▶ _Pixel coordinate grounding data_
※ ※ ※

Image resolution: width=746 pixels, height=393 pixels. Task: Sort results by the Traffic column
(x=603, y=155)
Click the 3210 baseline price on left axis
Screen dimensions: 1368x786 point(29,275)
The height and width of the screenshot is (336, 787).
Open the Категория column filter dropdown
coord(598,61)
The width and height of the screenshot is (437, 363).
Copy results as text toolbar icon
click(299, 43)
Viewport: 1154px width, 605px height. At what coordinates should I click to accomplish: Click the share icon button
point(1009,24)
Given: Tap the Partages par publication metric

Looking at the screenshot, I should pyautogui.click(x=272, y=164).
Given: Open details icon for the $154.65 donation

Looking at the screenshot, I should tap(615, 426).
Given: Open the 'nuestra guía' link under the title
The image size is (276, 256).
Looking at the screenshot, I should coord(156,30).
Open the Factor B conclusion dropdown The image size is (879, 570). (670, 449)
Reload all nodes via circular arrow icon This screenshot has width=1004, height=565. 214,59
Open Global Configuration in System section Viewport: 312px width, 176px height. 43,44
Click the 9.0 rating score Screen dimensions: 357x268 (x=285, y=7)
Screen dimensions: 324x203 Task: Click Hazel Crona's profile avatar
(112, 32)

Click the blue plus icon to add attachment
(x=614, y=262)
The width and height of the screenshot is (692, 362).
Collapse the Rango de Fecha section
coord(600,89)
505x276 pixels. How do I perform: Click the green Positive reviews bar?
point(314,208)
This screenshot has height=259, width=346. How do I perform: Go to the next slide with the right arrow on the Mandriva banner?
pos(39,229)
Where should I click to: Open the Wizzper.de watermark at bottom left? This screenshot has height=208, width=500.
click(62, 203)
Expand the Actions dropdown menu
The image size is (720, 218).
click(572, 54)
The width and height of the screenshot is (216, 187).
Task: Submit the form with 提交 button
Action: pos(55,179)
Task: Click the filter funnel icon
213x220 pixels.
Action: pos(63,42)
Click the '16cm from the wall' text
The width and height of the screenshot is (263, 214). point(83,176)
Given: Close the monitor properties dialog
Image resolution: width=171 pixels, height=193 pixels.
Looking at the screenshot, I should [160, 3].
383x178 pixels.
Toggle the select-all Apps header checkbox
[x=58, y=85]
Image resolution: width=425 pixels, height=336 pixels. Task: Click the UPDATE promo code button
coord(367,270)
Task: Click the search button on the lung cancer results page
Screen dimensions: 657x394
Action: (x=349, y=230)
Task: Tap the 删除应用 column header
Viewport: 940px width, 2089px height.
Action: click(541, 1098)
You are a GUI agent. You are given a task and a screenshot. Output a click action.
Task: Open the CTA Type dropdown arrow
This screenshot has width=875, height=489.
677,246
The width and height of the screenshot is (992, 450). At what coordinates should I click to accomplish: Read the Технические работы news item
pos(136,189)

※ ※ ※

▶ _Your instructions_
All records above must be returned exactly as they appear.

▶ _Answer to the exercise_
Image resolution: width=746 pixels, height=393 pixels. Task: Sort results by the Traffic column
(x=603, y=155)
Click the 3210 baseline price on left axis
Screen dimensions: 1368x786 point(29,275)
The height and width of the screenshot is (336, 787).
Open the Категория column filter dropdown
coord(598,61)
The width and height of the screenshot is (437, 363).
Copy results as text toolbar icon
click(299, 43)
Viewport: 1154px width, 605px height. At what coordinates should I click to accomplish: Click the share icon button
point(1009,24)
Given: Tap the Partages par publication metric

Looking at the screenshot, I should pyautogui.click(x=272, y=164).
Given: Open details icon for the $154.65 donation

Looking at the screenshot, I should tap(615, 426).
Given: Open the 'nuestra guía' link under the title
The image size is (276, 256).
Looking at the screenshot, I should coord(156,30).
Open the Factor B conclusion dropdown The image size is (879, 570). (670, 449)
Reload all nodes via circular arrow icon This screenshot has width=1004, height=565. 214,59
Open Global Configuration in System section Viewport: 312px width, 176px height. 43,44
Click the 9.0 rating score Screen dimensions: 357x268 (x=285, y=7)
Screen dimensions: 324x203 Task: Click Hazel Crona's profile avatar
(112, 32)

Click the blue plus icon to add attachment
(x=614, y=262)
The width and height of the screenshot is (692, 362).
Collapse the Rango de Fecha section
coord(600,89)
505x276 pixels. How do I perform: Click the green Positive reviews bar?
point(314,208)
This screenshot has height=259, width=346. How do I perform: Go to the next slide with the right arrow on the Mandriva banner?
pos(39,229)
Where should I click to: Open the Wizzper.de watermark at bottom left? This screenshot has height=208, width=500.
click(62, 203)
Expand the Actions dropdown menu
The image size is (720, 218).
click(572, 54)
The width and height of the screenshot is (216, 187).
Task: Submit the form with 提交 button
Action: pos(55,179)
Task: Click the filter funnel icon
213x220 pixels.
Action: pos(63,42)
Click the '16cm from the wall' text
The width and height of the screenshot is (263, 214). point(83,176)
Given: Close the monitor properties dialog
Image resolution: width=171 pixels, height=193 pixels.
Looking at the screenshot, I should [160, 3].
383x178 pixels.
Toggle the select-all Apps header checkbox
[x=58, y=85]
Image resolution: width=425 pixels, height=336 pixels. Task: Click the UPDATE promo code button
coord(367,270)
Task: Click the search button on the lung cancer results page
Screen dimensions: 657x394
Action: (x=349, y=230)
Task: Tap the 删除应用 column header
Viewport: 940px width, 2089px height.
Action: click(541, 1098)
You are a GUI agent. You are given a task and a screenshot. Output a click action.
Task: Open the CTA Type dropdown arrow
This screenshot has width=875, height=489.
677,246
The width and height of the screenshot is (992, 450). At what coordinates should I click to accomplish: Read the Технические работы news item
pos(136,189)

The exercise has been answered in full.